For decades, diabetes research has focused on working-age adults and children.
But there’s another group of people who are even more likely to have diabetes: the elderly. And doctors lack a strong understanding of how the disease affects their bodies.
The American Diabetes Association is hoping to change that.
The association recently convened a group of doctors and other experts to study the issue in greater depth. The fruit of their labor — a report titled “Diabetes in Older Adults: A Consensus Report” — will be published later this year in Diabetes Care and The Journal of the American Geriatrics Society.
“This is a major effort to address this challenge,” said Dr. Hermes Florez, a member of the committee and head of the division of epidemiology at the University of Miami Miller School of Medicine. “With life expectancy being five to 10 years more than before and the increased prevalence of this disease, we have to prepare ourselves.”
Diabetes is a metabolic disease characterized by high blood sugar. Individuals who have Type 1 diabetes are unable to produce insulin, the hormone that transports glucose from the bloodstream to the cells, where it is stored as energy. Individuals with Type 2 diabetes produce insulin, but are resistant to it.
The Centers for Disease Control and Prevention estimates that more than 25 percent of Americans over 65 have diabetes. More than half have pre-diabetes.

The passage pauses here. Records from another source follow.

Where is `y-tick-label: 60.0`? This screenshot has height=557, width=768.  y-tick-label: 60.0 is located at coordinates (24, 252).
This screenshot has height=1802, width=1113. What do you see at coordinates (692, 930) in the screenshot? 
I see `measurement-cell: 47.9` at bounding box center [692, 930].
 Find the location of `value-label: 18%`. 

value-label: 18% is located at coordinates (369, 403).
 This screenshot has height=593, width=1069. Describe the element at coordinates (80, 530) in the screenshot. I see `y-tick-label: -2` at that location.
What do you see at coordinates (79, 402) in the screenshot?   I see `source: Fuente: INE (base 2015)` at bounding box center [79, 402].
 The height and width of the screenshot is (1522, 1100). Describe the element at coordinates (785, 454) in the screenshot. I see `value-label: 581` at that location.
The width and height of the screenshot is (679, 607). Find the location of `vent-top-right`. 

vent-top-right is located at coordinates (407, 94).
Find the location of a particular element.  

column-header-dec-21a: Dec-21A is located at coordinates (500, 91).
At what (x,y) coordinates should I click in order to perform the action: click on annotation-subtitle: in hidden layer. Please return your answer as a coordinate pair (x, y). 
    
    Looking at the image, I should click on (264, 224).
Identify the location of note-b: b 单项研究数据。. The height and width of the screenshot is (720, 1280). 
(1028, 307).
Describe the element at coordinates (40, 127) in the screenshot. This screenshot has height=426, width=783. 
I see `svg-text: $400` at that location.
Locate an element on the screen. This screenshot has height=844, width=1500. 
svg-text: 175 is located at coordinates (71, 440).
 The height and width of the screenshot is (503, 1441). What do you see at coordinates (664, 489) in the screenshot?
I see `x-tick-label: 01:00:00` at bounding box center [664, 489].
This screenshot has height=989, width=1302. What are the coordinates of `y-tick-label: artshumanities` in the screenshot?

Those figures will likely rise over time. According to the ADA research paper, the number of cases of diagnosed diabetes in the elderly is projected to more than quadruple by 2050.
Why do older adults face such a high risk of developing diabetes?
For one, the body becomes more resistant to insulin with age, according to the report. What’s more, the part of the pancreas that synthesizes insulin functions less effectively over time.
“The mean age of the patients I see is about 80,” said Florez, who is also the deputy director of the Geriatrics Research Education and Clinical Center within the Miami VA Healthcare System. “Some of them are quite functional and very proficient. Others are very frail.”
Diabetes can cause a myriad of complications. The ADA report found that older adults who have diabetes are at a higher risk of limb amputations, heart attacks, vision problems and kidney failure than diabetes patients in any other age group. The risk grows even higher for patients over 75.
Additionally, older adults with diabetes are twice as likely as other older adults to have cognitive problems like Alzheimer’s disease and dementia, according to the paper. They face a higher risk of depression, hearing and vision problems, as well as falling.
“That could be a devastating event leading to a hip fracture and a prolonged rehabilitation,” Florez said.
Still, questions linger about how to treat diabetes in older patients, largely because little research has been done.
“The exclusion of older, and especially frail older, participants from most traditional randomized controlled trials of diabetes interventions has left us with large gaps in our knowledge of how best to address diabetes in the age-group with the highest prevalence rates,” the research group wrote in its report.
Florez said older adults may have been left out of the clinical research because the pharmaceutical companies wanted to avoid possible complications. In addition, few geriatric specialists and researchers were trained to look out for diabetes, he said.